A lo largo de los años dedicados a la exportación, y más concretamente desde que me dedico a la consultoría, me he dado cuenta que muchas empresas que se inician en el proceso exportador, aparte de no hacerlo de forma planificada, tienden a replicar la estrategia comercial  del mercado nacional en los mercados internacionales.

Redes de distribución

La exportación requiere de una estrategia diferenciada al mercado nacional, y probablemente estrategias diferenciadas según los mercados que afrontemos, no es lo mimo vender en Francia, Marruecos o Argentina. El primer paso es realizar un Plan de Promoción Internacional (os invito a leer mis post del 2015 sobre cómo diseñar un PPI), este documento nos debe indicar QUÉ PRODUCTOS EXPORTAR, EN QUÉ PAISES y CUAL ES EL CANAL ADECUADO.

Lo que es evidente es que, como PYMES, nunca podremos acceder a todo el mundo sin buscar colaboradores externos. Los clientes que a nivel nacional son atendidos por nuestro equipo comercial, a nivel internacional deben ser atendidos por nuestra red de colaboradores o intermediarios, a los que el departamento de exportación deberá ayudar e incentivar para que sean activos y eficientes. El objetivo de crear una red  de intermediarios es aumentar nuestra capilaridad y capacidad de acceder a más mercados sin incrementar la estructura comercial.

La clave del éxito está en la capacidad de definir el perfil ideal de este intermediario: tipología (distribuidor, agente comercial, prescriptor, etc.,…), estructura del intermediario, equipo comercial, capacidad de almacenaje, servicio técnico, zona geográfica de actuación, conocimientos técnicos, con qué empresas ya colaboran, etc.,… según cada sector.  Esta información nos la debe proporcionar el Plan de Promoción Internacional, que es la base para el éxito de nuestra internacionalización.

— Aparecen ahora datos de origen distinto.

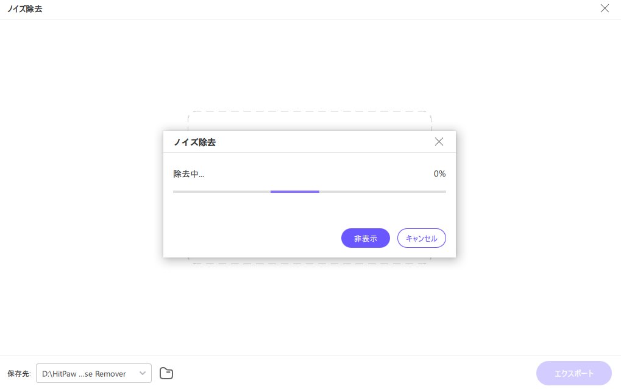Screen dimensions: 621x389
Task: Click the 0% percentage label
Action: 439,173
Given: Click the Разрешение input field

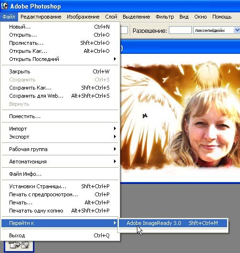Looking at the screenshot, I should point(180,30).
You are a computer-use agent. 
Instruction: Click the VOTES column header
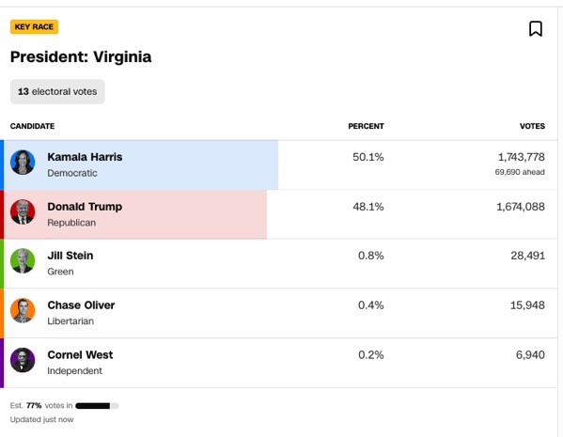[532, 126]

El diseño del PPI y la búsqueda de intermediarios, se puede realizar internamente o buscar el asesoramiento de un profesional, como yo o cualquiera de los muchos consultores de internacionalización, lo importante es que la experiencia de esta persona tenga cierta relación con su sector. Nada tiene que ver el canal B2C que el B2B, o vender prendas de vestir o maquinaria industrial.